I love all of the above tips. I really do. And they’re backed-up by science, so that makes them even better.

But I’ve also done a whole lot of work days off the back of sleepless nights, due to the particularly stupid combination of trying to finish a law degree while also working a lot. And I have some very different and, er, very non-scientific tips for what works for me when I’ve managed to get approximately one hour of shut-eye in an evening…


(Of course, the below only really work when you’re having the odd sleepless night due to odd circumstances – one every few months or so. It won’t work if you’re chronically sleep-deprived. For that, you should really chat to your doctor.)

Sound familiar?

1. Use the Sleepytime Bedtime Calculator to calculate your wake-up time, regardless of how much sleep you’re planning on getting. The calculator measures your sleep cycles and gives you a time to wake up when you’ll be in the lightest stage of sleep. You’ll probably still be groggy, but you’ll feel better than you would if your alarm went off in the middle of a dream.

2. Have a shower and make sure you wet your hair. Have a cold shower if you can manage it. This will make you inevitably feel slightly more refreshed.

3. Be liberal with the make-up, especially the concealer and mascara. Concealer hides the dark circles and mascara opens up your eyes. You don’t want people looking at you and saying, “Oh! You look so tired!” It just makes you feel even more tired. And shitty. And tired.
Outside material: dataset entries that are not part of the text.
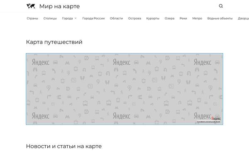Go to the Метро section
Image resolution: width=249 pixels, height=166 pixels.
coord(197,18)
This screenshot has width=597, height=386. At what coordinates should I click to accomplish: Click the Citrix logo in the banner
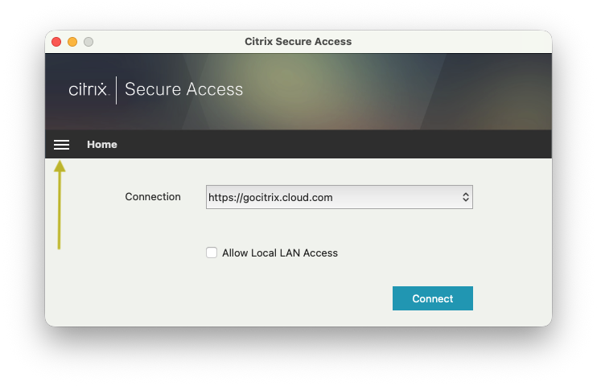tap(88, 90)
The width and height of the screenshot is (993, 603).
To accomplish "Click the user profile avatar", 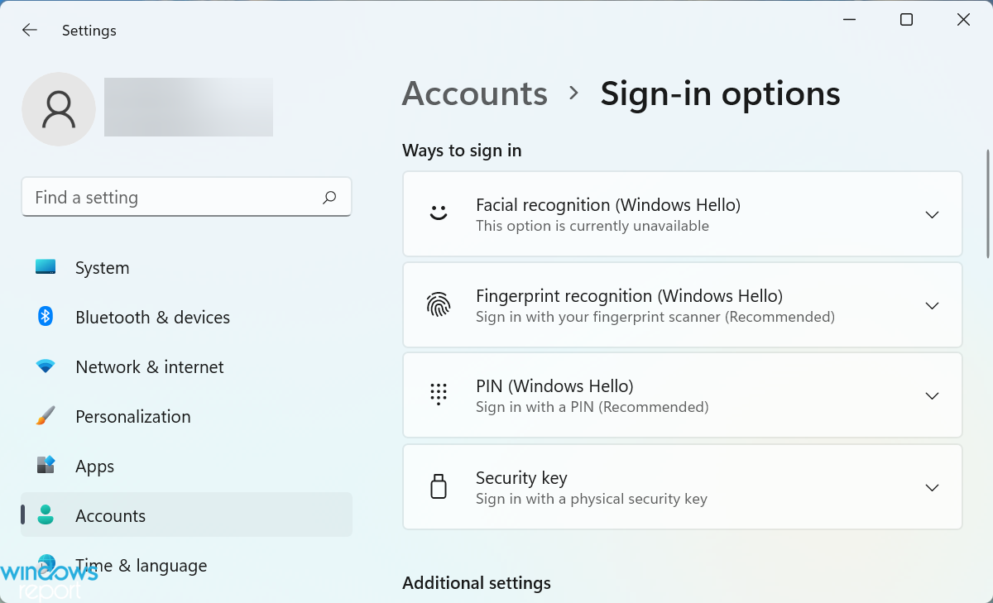I will click(59, 108).
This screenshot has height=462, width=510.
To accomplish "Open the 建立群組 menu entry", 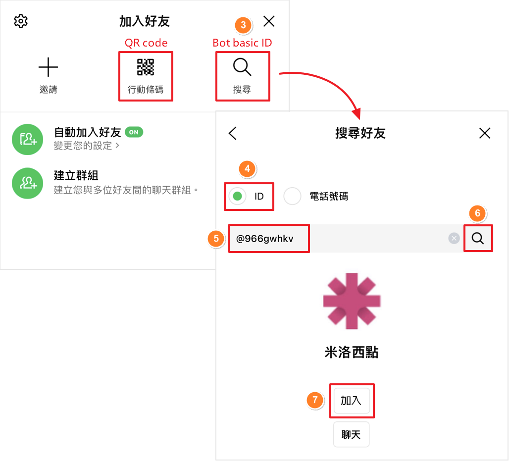I will pos(76,176).
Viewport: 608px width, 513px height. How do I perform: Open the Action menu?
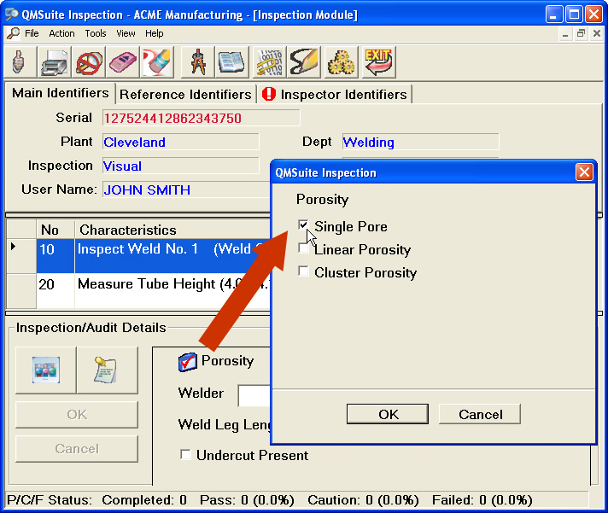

4. Bail on as many things as humanly possible. This is just not the day to attempt to be a superhuman and get absolutely everything done. Don’t feel obliged to go out to dinner – stay home and sleep on the couch instead. Don’t say yes to the crazy gym workout – promise yourself that you’ll get a decent night’s sleep tonight and go tomorrow instead. You don’t want to lose any of the minimal remaining energy that you still have.


5. After bailing on things, make a to-do list of the remaining things in the day that you still have to get done – and tick them off as you go along. At the end of the list, write “YOU CAN NOW GO HOME AND SLEEP”. It’s a good incentive.

6. Make yourself colder. If you’re in a warm, cosy environment, you’re more likely to get drowsy. Take off your jumper or open a window to get a bit of chill into your veins and keep you awake for longer. Splash cold water on your face or pull out an ice-pack and use liberally on your eyes and cheeks.

7. Stand up as much as possible. It’s harder to fall asleep if you’re standing on the bus, rather than sitting down with your head resting on the window.

8. Yes, sugar will send you on a sugar high and you will inevitably suffer when you crash out from that sugar high. But sometimes, you just have to eat the sugar. There have been life moments where I cannot possibly face oats and a green salad – a red bull and a pack of peanut M&Ms are the only things that are going to get me through.

And yes, sometimes breakfast M&Ms can occasionally be an absolute lifesaver.

What do you do to stay awake when you’ve had absolutely no sleep?